Brenda se sintió decepcionada. ¡Nada más que un cuento! Por otro lado, quizá se había equivocado al no pensar que la literatura era el origen de su melancolía. Puede que Harry fuera así porque no tenía a nadie con quien hablar. Todo el mundo sabía que era un muchacho precoz; escribía con brillantez, y su obra era propia de un escritor maduro. ¿Era por eso, pues? ¿Simplemente porque el chico tenía demasiadas cosas dentro de sí, y no encontraba la manera de desahogarse?
—Harry —habló Brenda—, deberías haberme dicho que tus cambios de humor obedecían a tu trabajo literario.
—¿A mi trabajo literario? —preguntó con expresión de desconcierto.
—Eso que me has contado es un cuento que estás escribiendo —dijo ella—. ¿No es así?
Él comenzó a hacer un gesto negativo con la cabeza, pero lo cambió enseguida por uno de afirmación. Y luego, con una sonrisa, dijo:
—Sí, lo has adivinado. Es un cuento muy extraño, y no consigo terminar de escribirlo. Si pudiera hablar de él…
—Puedes hablar conmigo.
—Muy bien, hablemos entonces. Puede que eso me dé nuevas ideas, o me permita ver al menos qué no funciona en las que tengo.
Siguieron caminando cogidos de la mano.
—Bueno —dijo ella, y tras pensar con la frente ceñuda durante unos instantes, prosiguió—: Pensamientos felices.
—¿Cómo?
—Creo que los muertos en sus tumbas tienen pensamientos felices. Eso sería el equivalente del paraíso.
—La gente que en vida fue desdichada no piensa nada —dijo él como si hablara de un hecho cotidiano—. En general, se alegran de haberse librado de todo lo que los atormentaba.
—¡Ah! Quieres decir que vas a establecer diferentes categorías de difuntos; no todos van a ser iguales, o a tener los mismos pensamientos.
Harry asintió.
—Exacto. ¿Por qué tendrían que pensar lo mismo? No lo hacían cuando estaban vivos, ¿no?
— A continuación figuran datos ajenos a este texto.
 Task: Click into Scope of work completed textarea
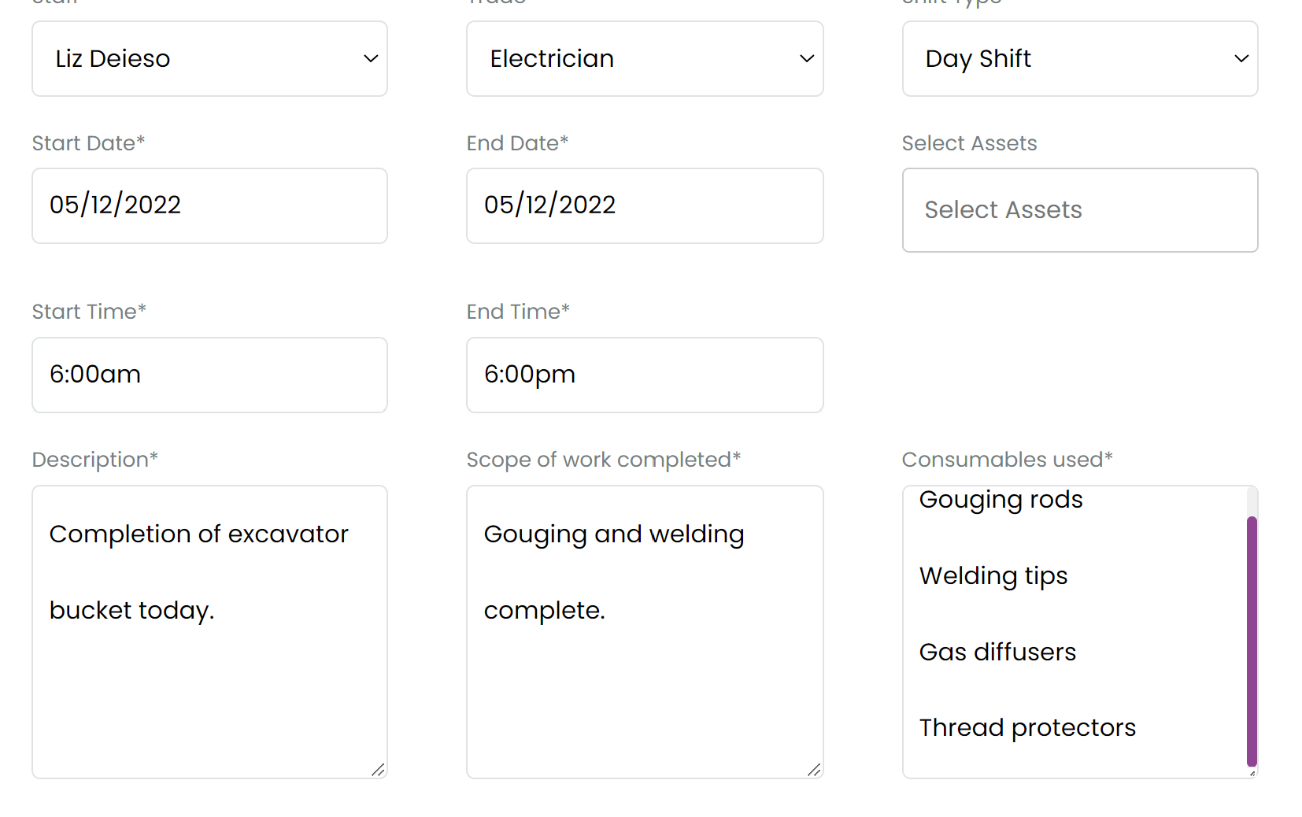(645, 632)

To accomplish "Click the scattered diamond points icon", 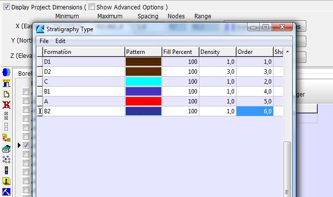I will [6, 159].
Algunos son felices, y no tienen nada de qué quejarse, pero hay otros que yacen enfermos de odio, porque saben que los que los mataron siguen viviendo, y no han sido castigados.
—¡Harry, qué idea más horrible! ¿Qué clase de cuento estás escribiendo, una historia de fantasmas?
Él se humedeció los labios y volvió a afirmar con la cabeza.
—Sí, algo por el estilo. Es sobre un hombre que desde la tumba puede hablar con la gente. Puede oírlos en su cabeza, y sabe lo que piensan. Sí, y puede hablar con ellos.
—Sigo pensando que es horrible —dijo Brenda—. Pero es una buena idea. ¿Y los muertos realmente hablan con él? ¿Y por qué?
—Porque están muy solos. Mira, no hay nadie como este hombre. Al parecer, y por lo que él ha podido averiguar, es el único que puede hacer eso. Ellos no tienen a nadie más con quien hablar.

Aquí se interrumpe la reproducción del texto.